Lovehunter would prove to be Dave Dowle’s last record with the band. Coverdale explained to Sounds that the drummer was “unable to take constructive criticism”, elaborating with: “Whitesnake was getting to be a like a Spanish hotel – it looked good from the outside, but the foundations were a bit shaky.” 

However, the way that Marsden remembers events, Dowle wasn’t fired, and in fact might even have elected to walk away from the job, effectively stepping aside for his replacement, former Purple drummer Ian Paice. 

“Jon [Lord] had let it be known that Ian was available, and David Dowle was becoming pretty unhappy within the set-up,” Marsden explains. “He was a Londoner who didn’t like being away from his family, so being at Clearwell for around a month completely did him in. But [the split] was nothing musical. Listen to the record. If, as David claims, the foundations were becoming unreliable, then I certainly don’t hear that, not at all.” 

Bringing in Paice, the “more primitive” drummer sought by Coverdale, served to reunite three-fifths of Deep Purple’s Mk III line-up in Whitesnake. This fact was not lost on the press, who began to suggest that Whitesnake’s line-up changes were nothing more than a shift towards Purple getting back together. 

Marsden became so infuriated that he had a run of T-shirts made. “They had the Deep Purple logo on the front, plus the words: ‘No I wasn’t in…’,” he says with a laugh now. “Because of that, some of the press said: ‘Oh look, the first chink in the armour. Bernie Marden kicks back.’ But everyone in the band laughed their heads off.” 

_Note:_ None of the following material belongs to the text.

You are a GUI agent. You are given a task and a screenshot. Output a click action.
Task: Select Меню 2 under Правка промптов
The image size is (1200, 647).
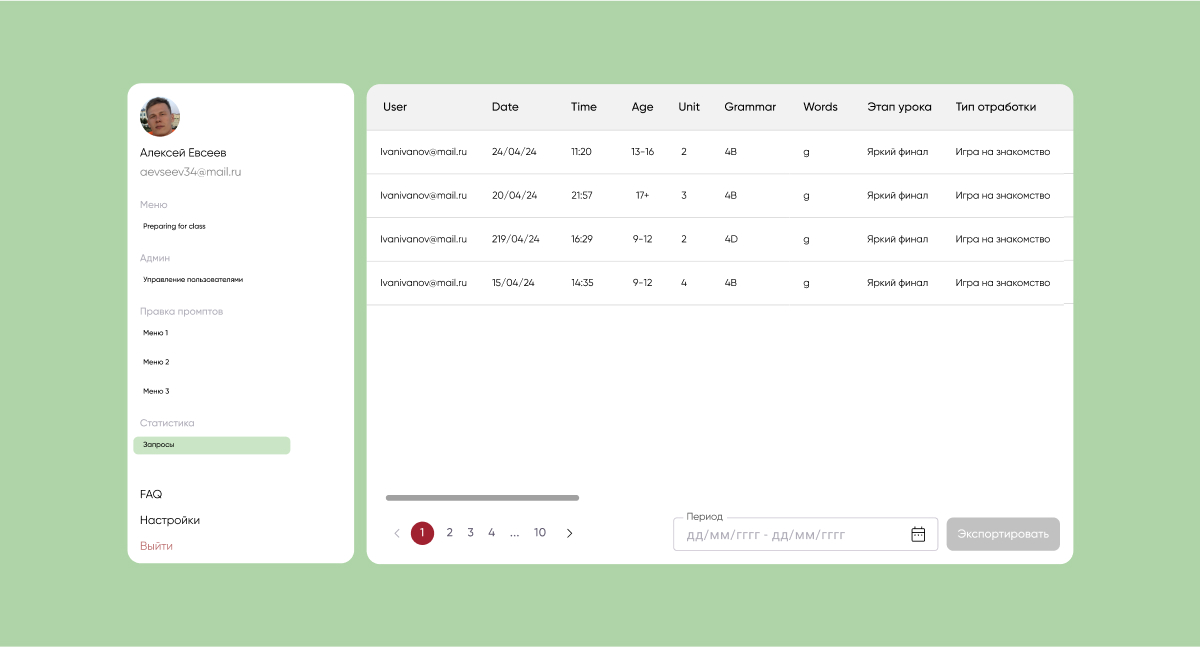pyautogui.click(x=156, y=362)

In the months leading up to the release of Lovehunter, Whitesnake had been one of the bands of the weekend at 1979’s Reading Festival. “We went down an absolute storm, and that made a big difference,” Marsden recalls fondly. “We sold a lot of records when it came out. Ian was yet to come, but Jon had already joined and it made us think: ‘Maybe we’re a bigger band than we thought.’” 

Released in October ’79, Lovehunter became the band’s first Top 30 album in the UK. When it was released in Argentina, a chain-mail bikini bottom was airbrushed on to the female star of its sleeve, while for the US market a sticker was applied to conceal her posterior. 

Although Lovehunter represented a massive step up from Trouble, talking in an interview years later Coverdale made the rather perplexing statement that Lovehunter would have made a very good EP. 

“David really said that?!” Marsden says disbelievingly, before adding with a chuckle: “I don’t know which of its six tracks he would have taken off to make it happen. But albums are like your children – nothing is perfect. And once you’d made them, you can never go back. 

"However, back in those days Whitesnake really was a collective. Now David does exactly what he likes. But back then we argued about things because they really mattered. It was a good, healthy, positive thing. 

“And because of that the band got better and more successful with Ready An’ Willing [1980] and Come An’ Get It [’81],” Marsden concludes. “But Trouble and Lovehunter were still really good records, and for David to say that he doesn’t like his first and second born children… well, I think that’s a bit disrespectful, really.”